Wychodzę na zewnątrz

Jak smakuje kefir w Kairze? Co byłoby gdyby w Oslo, postawić kreskę nad „s”? To niektóre z pytań, które stawiał Michał Rusinek podczas spotkania w Bibliotece Uniwersyteckiej.

Profesor Michał Rusinek to były sekretarz noblistki Wisławy Szymborskiej, teraz prowadzi jej Fundację. Jest też pisarzem, tłumaczem i komentatorem bieżących wydarzeń.

Spotkanie online w Bibliotece Uniwersyteckiej przeznaczone było dla dzieci, ale treści były uniwersalne. Michał Rusinek zabrał nas w podroż po całym świecie cytując wiersze związane z nazwami miast. Było też o zapożyczeniach językowych zawartych w jego książce „Wihajster”. Pojawiły się też regionalizmy i odwieczny dylemat czy wyjść „na dwór” czy „na pole”? Prof. Michał Rusinek przyznał, że jako mieszkaniec Krakowa powinien używać drugiej formy, ale zachowawczo wychodzi „na zewnątrz”.

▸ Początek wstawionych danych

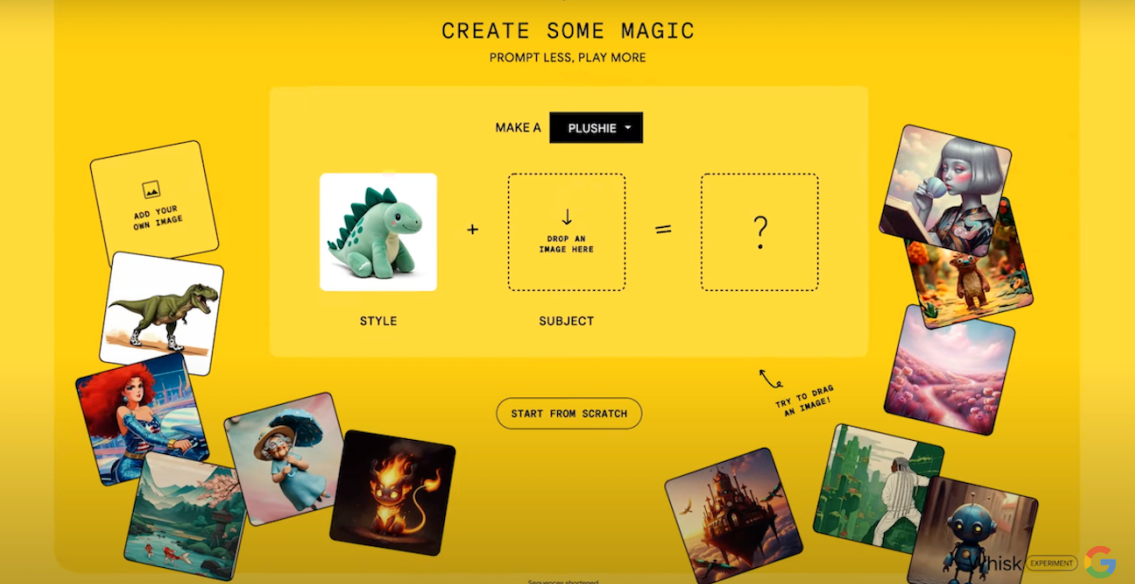The height and width of the screenshot is (584, 1135).
Task: Choose the floating castle ship thumbnail
Action: pyautogui.click(x=733, y=516)
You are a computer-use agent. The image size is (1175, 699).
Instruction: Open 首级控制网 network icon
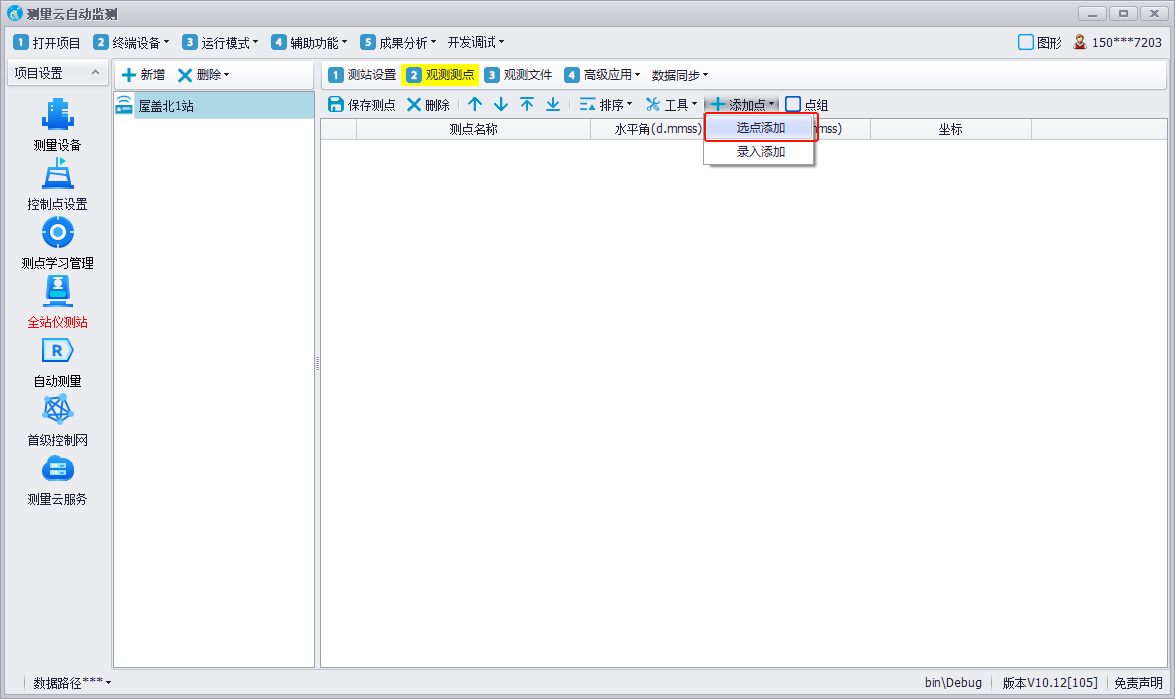(x=57, y=410)
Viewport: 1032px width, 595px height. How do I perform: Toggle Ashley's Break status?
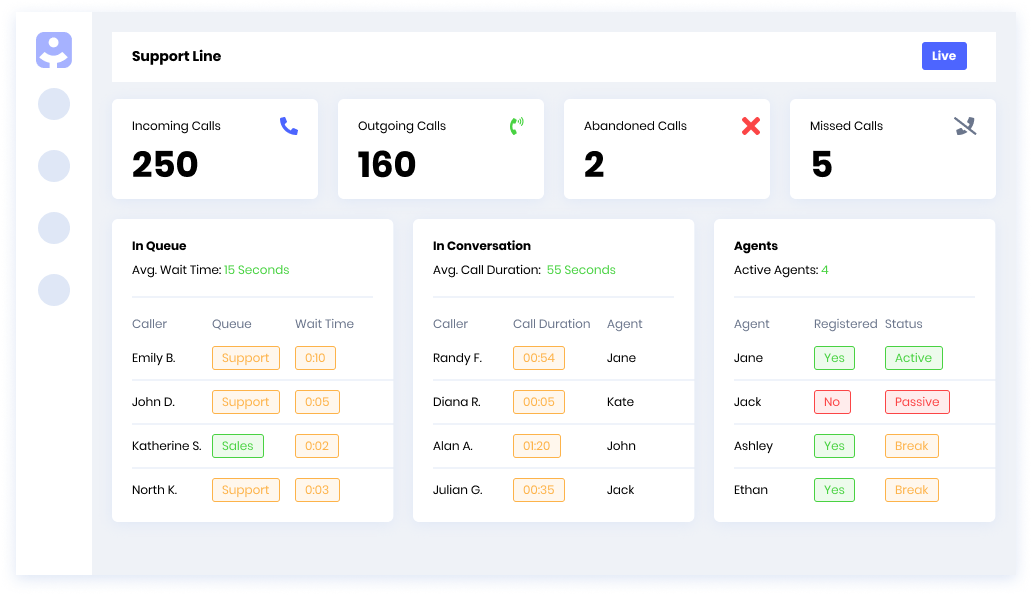pos(911,445)
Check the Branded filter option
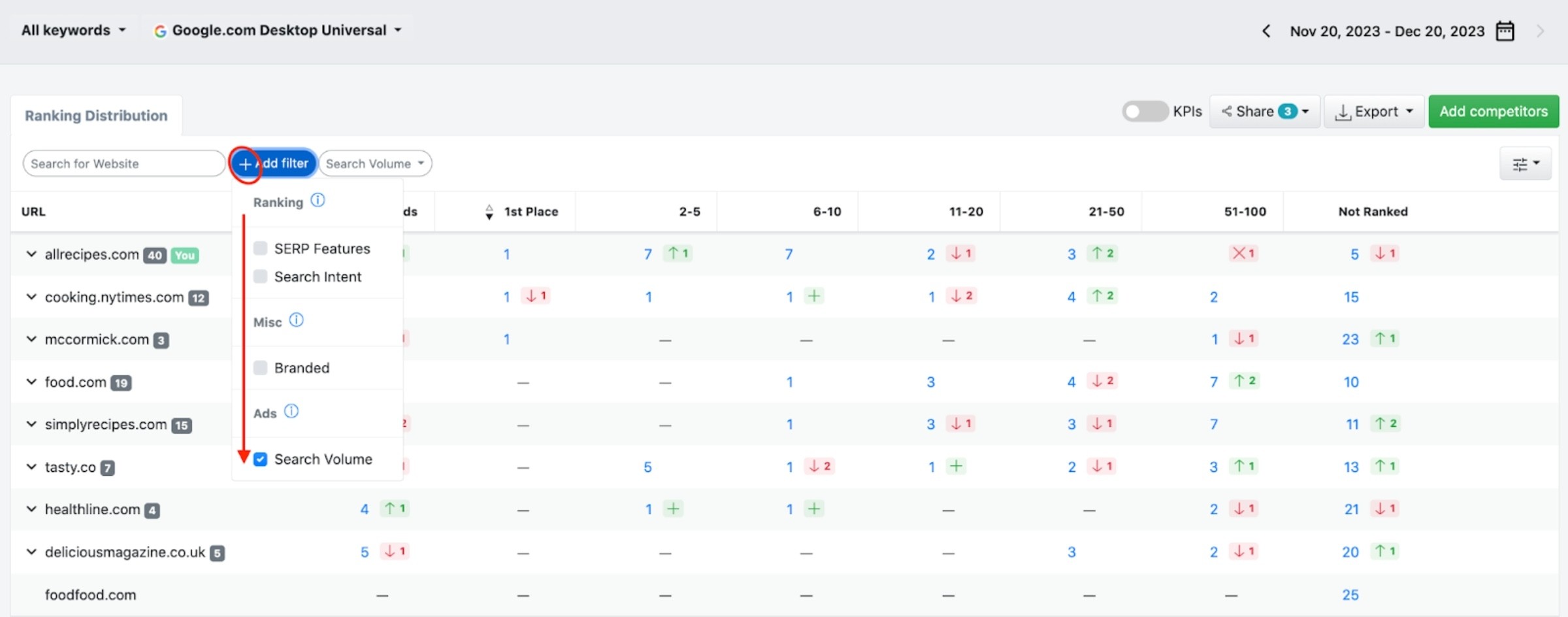1568x617 pixels. click(x=260, y=367)
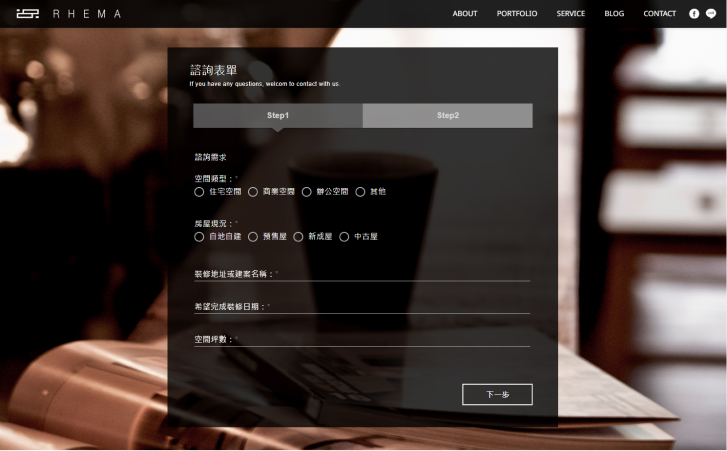The width and height of the screenshot is (727, 451).
Task: Visit the BLOG nav link
Action: [614, 14]
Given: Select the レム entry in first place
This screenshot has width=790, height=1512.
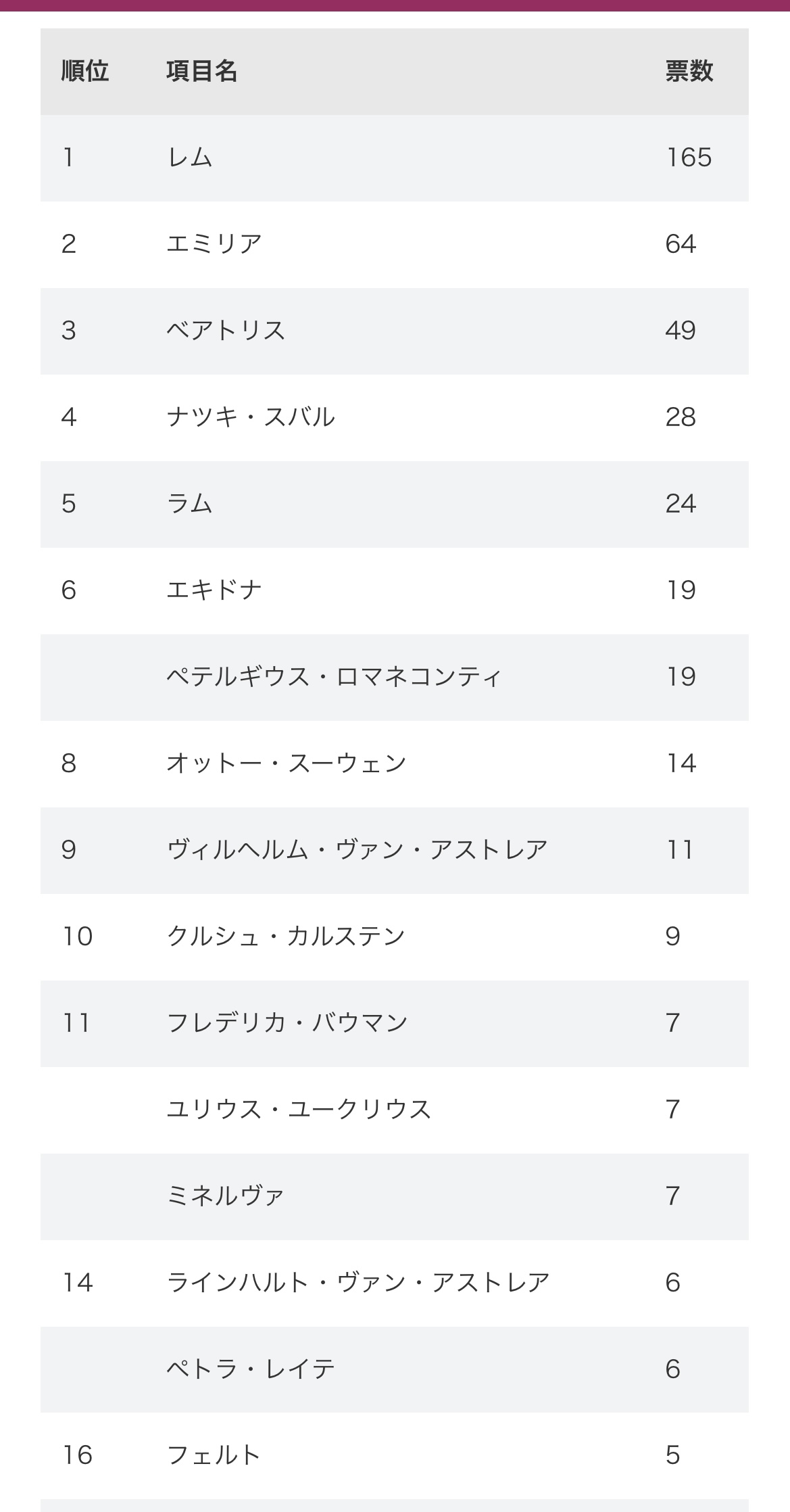Looking at the screenshot, I should click(190, 158).
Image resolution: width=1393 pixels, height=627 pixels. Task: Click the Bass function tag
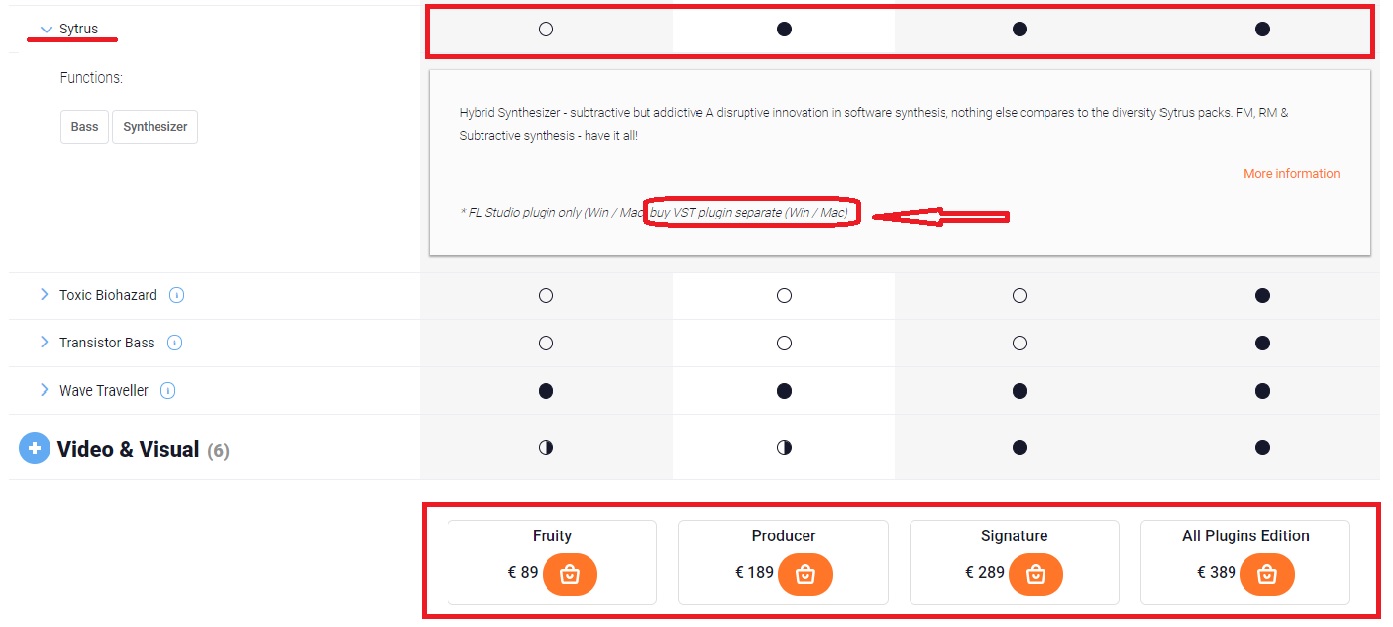(x=85, y=127)

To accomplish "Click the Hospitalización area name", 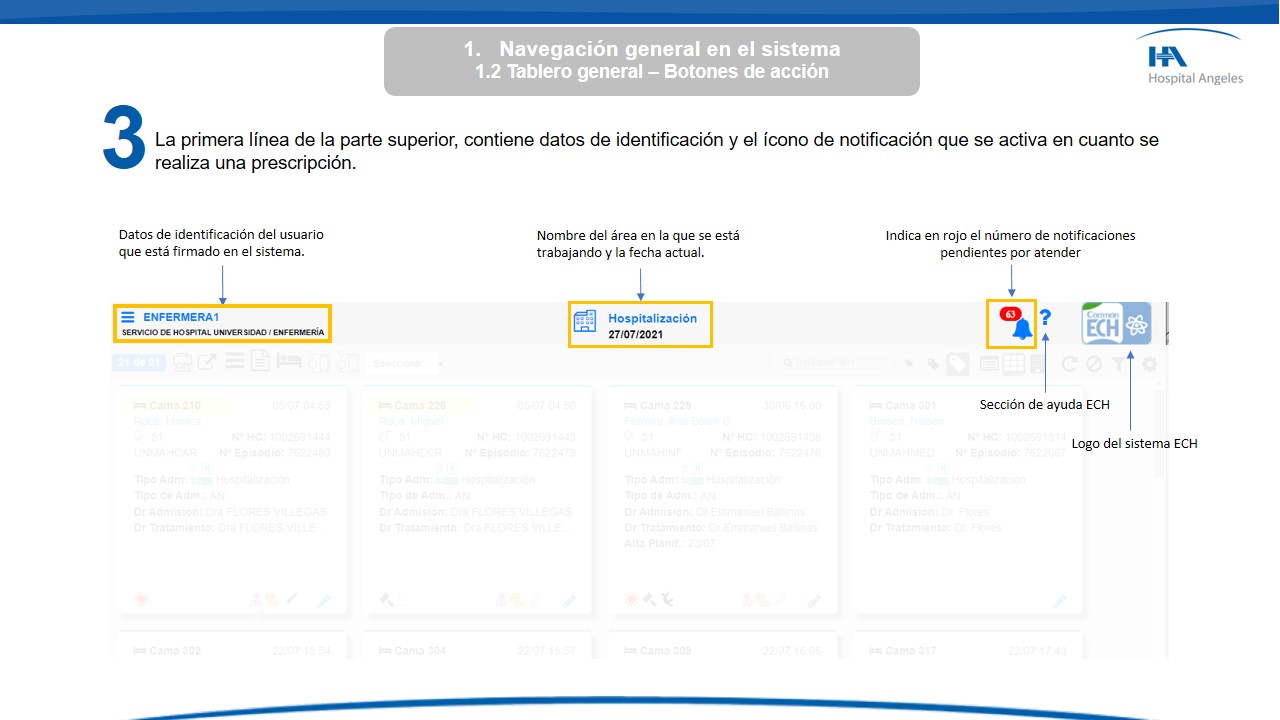I will pyautogui.click(x=652, y=318).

Nasz gość wdał się też w polemikę z uczniami białostockiej podstawówki, dla których słowo zazula oznacza kukułkę. – Możliwe, że w Białymstoku zazula oznacza kukułkę, ale w Bieszczadach, skąd to słowo pochodzi, oznacza to biedronkę – tłumaczy prof. Michał Rusinek. Przyznał, że jego ulubionym polskim słowem jest słowo „źdźbło”. – Lubię to słowo, gdyż jest w nim wiele polskich znaków – mówi. Profesor zapewnił, że w  jego kolejnej książce pojawią się Kielce. – Kolejna książka, którą zaczynam pisać będzie o tym, skąd wzięły się polskie nazwy miejscowości. To są bardzo ciekawe historie i napiszę o Kielcach – mówił prof. Michał Rusinek.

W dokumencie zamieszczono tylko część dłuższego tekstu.